Following this, the chapter discussed the nature of the ethnographic approach, i.e.
study field as a network, and the chosen methods of data gathering and analysis. I argued that the nature of this community, its geographic distribution and temporary nature, required a multi-method approach. The chapter then looked at the number of ethnographic approaches adopted. Besides the use of classical ethnography and its methods of observation, the chapter has highlighted the use of action ethnography -in particular, its use -in a context of data gather-ing, virtual ethnography, and its application in the study of online spaces and content - and the use of linguistic ethnography in the analysis of the participants’ language, both spoken and written.

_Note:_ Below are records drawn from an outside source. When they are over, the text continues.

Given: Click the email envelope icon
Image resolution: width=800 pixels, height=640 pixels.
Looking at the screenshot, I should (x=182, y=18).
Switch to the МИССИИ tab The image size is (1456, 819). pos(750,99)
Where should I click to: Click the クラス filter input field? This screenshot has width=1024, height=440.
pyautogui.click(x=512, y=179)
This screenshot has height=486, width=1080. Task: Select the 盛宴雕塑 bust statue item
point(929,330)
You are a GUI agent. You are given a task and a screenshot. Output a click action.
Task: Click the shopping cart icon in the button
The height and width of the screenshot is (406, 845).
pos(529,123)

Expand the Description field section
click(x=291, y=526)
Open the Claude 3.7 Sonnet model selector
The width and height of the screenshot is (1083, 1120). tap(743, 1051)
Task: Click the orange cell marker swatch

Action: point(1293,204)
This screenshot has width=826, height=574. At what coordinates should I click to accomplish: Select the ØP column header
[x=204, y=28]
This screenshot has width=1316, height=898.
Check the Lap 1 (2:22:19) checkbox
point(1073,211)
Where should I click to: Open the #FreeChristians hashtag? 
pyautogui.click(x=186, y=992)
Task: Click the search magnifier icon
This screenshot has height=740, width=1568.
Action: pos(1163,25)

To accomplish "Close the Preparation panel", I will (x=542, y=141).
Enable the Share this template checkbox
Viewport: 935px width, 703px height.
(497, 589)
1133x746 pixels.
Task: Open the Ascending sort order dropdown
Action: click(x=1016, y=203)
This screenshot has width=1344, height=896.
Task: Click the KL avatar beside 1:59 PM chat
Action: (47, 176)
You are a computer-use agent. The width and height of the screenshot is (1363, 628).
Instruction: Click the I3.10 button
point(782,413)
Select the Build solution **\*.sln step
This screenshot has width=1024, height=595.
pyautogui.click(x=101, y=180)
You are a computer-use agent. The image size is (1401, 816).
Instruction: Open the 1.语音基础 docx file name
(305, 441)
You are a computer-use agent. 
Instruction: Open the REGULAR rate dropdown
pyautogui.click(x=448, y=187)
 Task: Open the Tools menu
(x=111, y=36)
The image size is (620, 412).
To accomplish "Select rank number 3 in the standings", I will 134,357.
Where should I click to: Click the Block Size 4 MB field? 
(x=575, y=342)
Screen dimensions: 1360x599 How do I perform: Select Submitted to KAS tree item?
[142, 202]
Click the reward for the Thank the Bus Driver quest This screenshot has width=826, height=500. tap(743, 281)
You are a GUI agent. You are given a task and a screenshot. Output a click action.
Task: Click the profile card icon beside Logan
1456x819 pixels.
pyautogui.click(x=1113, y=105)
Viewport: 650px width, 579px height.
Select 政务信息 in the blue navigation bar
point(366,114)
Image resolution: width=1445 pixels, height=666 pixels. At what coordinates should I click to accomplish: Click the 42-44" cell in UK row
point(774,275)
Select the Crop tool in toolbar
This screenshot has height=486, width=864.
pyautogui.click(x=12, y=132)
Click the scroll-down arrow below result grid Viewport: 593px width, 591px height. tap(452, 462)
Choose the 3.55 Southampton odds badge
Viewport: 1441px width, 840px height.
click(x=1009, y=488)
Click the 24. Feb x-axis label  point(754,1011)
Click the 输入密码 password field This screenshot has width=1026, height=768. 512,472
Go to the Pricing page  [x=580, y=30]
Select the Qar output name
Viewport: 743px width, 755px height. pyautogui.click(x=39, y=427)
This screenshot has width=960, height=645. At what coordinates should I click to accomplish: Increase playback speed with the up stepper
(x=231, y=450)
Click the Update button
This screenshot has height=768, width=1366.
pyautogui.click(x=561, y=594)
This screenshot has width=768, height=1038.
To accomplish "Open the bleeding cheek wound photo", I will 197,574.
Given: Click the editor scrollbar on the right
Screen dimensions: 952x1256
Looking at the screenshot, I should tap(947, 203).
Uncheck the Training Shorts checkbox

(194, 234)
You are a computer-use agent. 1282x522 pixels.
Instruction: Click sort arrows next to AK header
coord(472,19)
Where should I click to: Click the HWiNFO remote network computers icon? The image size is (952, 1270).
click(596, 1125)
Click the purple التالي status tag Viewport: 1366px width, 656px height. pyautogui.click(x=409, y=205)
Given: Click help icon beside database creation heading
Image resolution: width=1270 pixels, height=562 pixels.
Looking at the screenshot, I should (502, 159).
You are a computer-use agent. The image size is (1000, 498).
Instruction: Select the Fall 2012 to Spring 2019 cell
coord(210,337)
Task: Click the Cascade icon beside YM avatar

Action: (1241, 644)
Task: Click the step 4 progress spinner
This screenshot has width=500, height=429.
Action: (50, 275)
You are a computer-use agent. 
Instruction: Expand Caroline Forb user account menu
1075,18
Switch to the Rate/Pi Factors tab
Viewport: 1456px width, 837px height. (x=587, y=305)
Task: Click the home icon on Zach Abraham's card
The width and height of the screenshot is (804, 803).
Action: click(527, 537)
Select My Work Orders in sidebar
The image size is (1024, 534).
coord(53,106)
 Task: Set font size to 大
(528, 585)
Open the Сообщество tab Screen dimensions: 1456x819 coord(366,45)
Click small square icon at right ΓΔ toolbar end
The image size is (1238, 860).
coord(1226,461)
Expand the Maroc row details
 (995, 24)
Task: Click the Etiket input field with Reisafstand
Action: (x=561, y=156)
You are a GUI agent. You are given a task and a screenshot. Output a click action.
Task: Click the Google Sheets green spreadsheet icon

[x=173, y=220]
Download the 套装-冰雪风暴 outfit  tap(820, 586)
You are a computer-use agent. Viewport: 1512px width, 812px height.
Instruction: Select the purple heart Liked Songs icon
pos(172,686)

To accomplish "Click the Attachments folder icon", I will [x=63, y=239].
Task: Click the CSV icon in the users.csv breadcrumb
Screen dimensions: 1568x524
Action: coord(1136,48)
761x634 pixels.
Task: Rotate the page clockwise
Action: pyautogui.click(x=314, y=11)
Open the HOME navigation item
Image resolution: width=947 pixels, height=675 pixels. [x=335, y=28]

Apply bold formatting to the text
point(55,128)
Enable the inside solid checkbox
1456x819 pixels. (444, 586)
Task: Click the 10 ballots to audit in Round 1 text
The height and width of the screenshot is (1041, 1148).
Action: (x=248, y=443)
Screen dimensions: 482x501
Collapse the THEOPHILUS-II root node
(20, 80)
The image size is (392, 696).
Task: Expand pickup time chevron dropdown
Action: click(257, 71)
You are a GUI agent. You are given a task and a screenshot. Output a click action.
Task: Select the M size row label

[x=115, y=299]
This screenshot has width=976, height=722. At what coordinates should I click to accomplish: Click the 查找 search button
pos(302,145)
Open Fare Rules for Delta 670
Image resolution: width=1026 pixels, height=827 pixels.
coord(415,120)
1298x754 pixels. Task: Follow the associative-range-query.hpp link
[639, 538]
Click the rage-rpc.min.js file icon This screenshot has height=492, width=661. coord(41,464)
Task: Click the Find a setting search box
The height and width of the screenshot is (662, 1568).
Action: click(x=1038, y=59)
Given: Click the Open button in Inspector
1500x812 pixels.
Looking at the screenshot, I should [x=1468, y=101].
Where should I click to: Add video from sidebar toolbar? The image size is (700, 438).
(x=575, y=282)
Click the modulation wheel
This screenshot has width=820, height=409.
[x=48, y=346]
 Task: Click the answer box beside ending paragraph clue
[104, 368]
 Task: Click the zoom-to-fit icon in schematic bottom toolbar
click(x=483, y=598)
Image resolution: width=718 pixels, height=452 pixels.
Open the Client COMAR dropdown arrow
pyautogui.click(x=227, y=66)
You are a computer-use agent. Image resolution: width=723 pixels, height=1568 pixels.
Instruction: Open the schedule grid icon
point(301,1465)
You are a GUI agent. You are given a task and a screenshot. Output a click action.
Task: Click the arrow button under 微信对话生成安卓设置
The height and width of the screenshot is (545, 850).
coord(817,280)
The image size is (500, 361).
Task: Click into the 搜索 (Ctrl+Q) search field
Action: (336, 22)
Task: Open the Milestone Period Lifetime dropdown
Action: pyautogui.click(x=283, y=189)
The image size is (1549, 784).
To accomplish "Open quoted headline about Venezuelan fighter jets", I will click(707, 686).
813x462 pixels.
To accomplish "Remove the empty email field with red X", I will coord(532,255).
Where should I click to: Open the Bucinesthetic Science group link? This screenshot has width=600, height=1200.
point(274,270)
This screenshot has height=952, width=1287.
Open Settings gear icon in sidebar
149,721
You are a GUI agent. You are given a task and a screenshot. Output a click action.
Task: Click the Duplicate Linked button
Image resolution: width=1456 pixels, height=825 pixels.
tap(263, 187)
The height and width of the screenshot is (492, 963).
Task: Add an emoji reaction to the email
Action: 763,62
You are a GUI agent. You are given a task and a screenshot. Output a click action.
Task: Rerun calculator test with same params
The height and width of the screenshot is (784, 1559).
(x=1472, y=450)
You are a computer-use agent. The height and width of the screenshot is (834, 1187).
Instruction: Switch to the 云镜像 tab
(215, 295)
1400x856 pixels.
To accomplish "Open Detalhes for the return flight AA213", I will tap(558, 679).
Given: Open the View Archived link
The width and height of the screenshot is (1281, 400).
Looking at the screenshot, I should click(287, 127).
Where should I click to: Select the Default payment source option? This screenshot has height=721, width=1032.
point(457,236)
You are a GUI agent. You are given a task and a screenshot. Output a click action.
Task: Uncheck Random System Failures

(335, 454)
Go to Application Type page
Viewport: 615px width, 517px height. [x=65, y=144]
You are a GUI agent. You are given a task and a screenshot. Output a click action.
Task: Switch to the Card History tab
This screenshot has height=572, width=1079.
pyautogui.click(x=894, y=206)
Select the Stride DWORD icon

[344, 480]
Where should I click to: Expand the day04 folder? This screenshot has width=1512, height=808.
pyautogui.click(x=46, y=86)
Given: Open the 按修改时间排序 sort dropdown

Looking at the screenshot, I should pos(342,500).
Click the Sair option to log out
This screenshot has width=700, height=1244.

Finally, the chapter laid out the premise for each section of this three part study, the nature of the total data corpus, and the specific data corpus components utilised in each of the segments. As indicated, the first part of this study aims to address the participants’ own perceptions on what constitutes this community and the IoT. The core data used in this part is one-to-one interviews with participants, primarily collected during the two-day workshop in 2012 that brought together developers from Amsterdam, London and New York. As human knowledge is language-bound,
the linguistic analysis of grammatical markers, context frames and units of participation is the method chosen to access participant perceptual strata. To address the matters of practice, the second part of this study will use a multi-ethnographic approach in the analysis of: the organisational and design methods employed, the spatial practices, the success or breakdown of campaigns, the nature of created devices, the AQE network, and the legacy of this community’s collective action. The multitude of data sources and methods used in the analysis were discussed. The third part of this study will return to the linguistic analysis of the participants’ speech to identify the key concerns in the IoT domain. The data corpus, comprised of conversational data and speech utterances, collected during the two-day assembly of the network of the Open IoT advocates, is used in this segment of the study.